[Items stored from a collection]
---+---
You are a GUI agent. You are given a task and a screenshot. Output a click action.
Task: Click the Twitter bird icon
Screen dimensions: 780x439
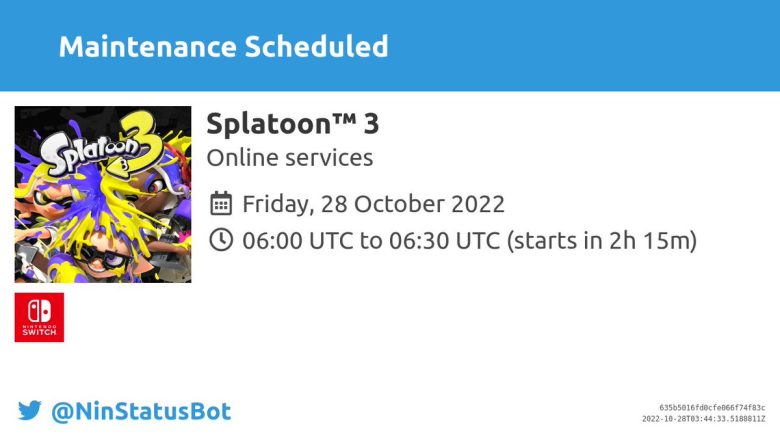(30, 411)
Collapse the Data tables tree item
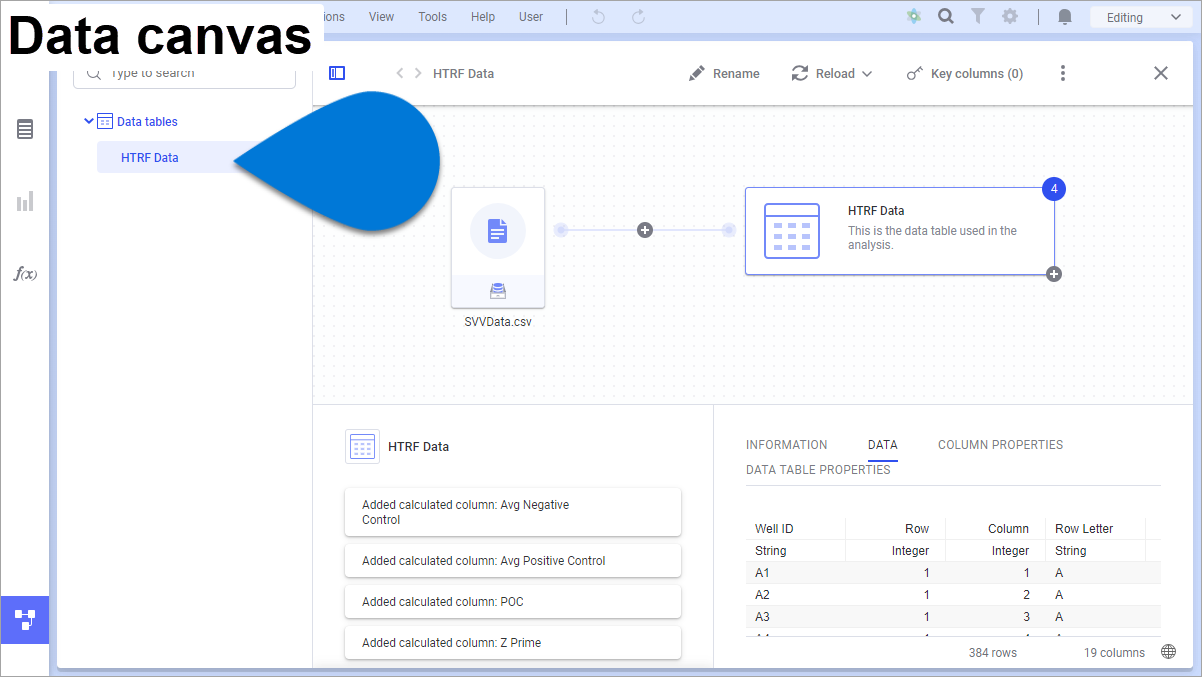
---+---
**Task details:**
Recast each line of the rows above as a Markdown table with two columns, No. and Line, numbering the lines in order and skipping blank lines. Omit the pictures from the answer.

**Answer in full:**
| No. | Line |
|---|---|
| 1 | You are a GUI agent. You are given a task and a screenshot. Output a click action. |
| 2 | Task: Click the Twitter bird icon |
| 3 | Screen dimensions: 780x439 |
| 4 | (30, 411) |
| 5 | Collapse the Data tables tree item |